Chef/Owner Adam Zieminski knows his local farms and gathers most of his ingredients from a personally selected list. This is reflected in his menus which note the local sources for many of his creations. Adam is a talented and creative cook who has an international knowledge of food and wine. Cafe Adam serves both lunch and dinner during the summer and a Sunday brunch that changes weekly.
Chef Adam recommends a dinner recipe for BerkshireStyle that highlights verbena from his own herb garden. It is reproduced here with his permission.
4 ea 7oz salmon filets, with skin
4 tsp butter butter, soft
4 tbsp best olive oil
4 lemon verbena leaves
4 sprigs thyme
4 parchment rectangles, 12'x10'
salt & white pepper to taste
Layout one piece of parchment and place fish skin side down in center of paper. Dab butter onto fish and drizzle with olive oil, season with salt and pepper. Place verbena leaf and thyme sprig onto fish. Wrap fish by folding top and bottom toward center and twist ends like a taffy candy. Repeat four times and place on a baking sheet and bake in a 300 degree oven for 15-17 minutes until desired doneness is acheived. Unwrap and serve hot.

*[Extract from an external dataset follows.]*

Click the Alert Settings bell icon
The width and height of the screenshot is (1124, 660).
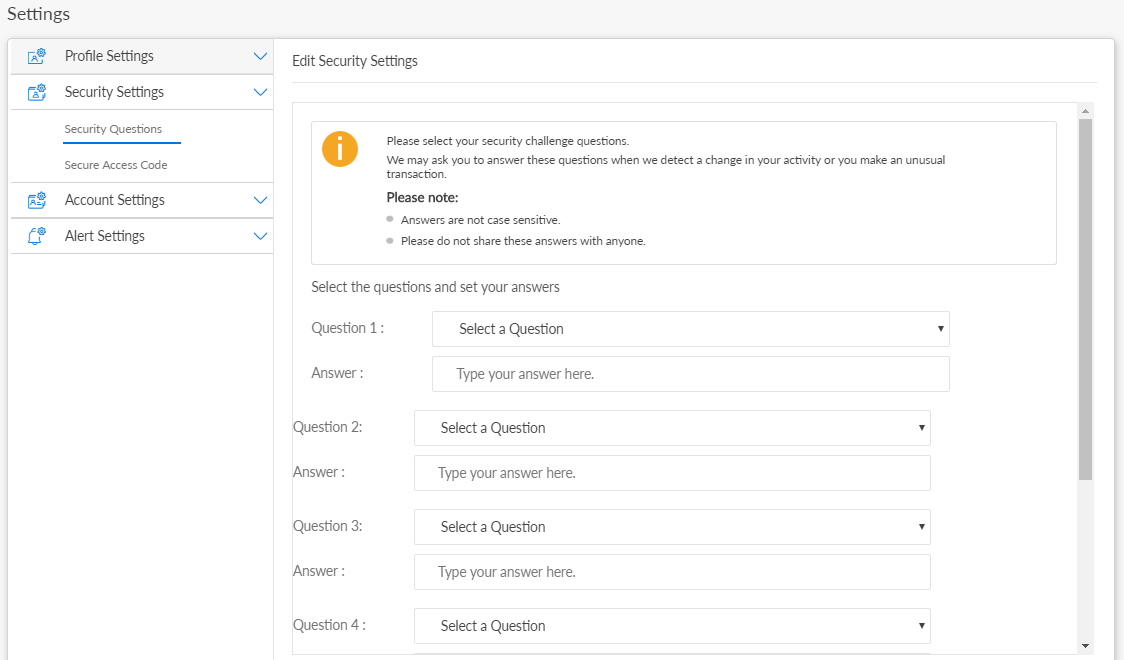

1 pt local sweet corn taken off the cob
1 each diced red pepper
1 bunch scallion
1/2 red onion
1 tbsp pickled ginger and brine
1tbsp summer savory
In a saute pan sweat corn, onions, scallions, ginger, and red pepper. When vegetables are tender deglaze with brine, add fresh herbs. Serve hot.
1pt local sweet corn taken off the cob
1pt corn stock, made from cobs
1 cup heavy cream
1 tbsp pecorino
salt to taste
In a saucepan combine all ingredients. Simmer all ingredients until very tender, in a blender puree until very very smooth. Serve hot.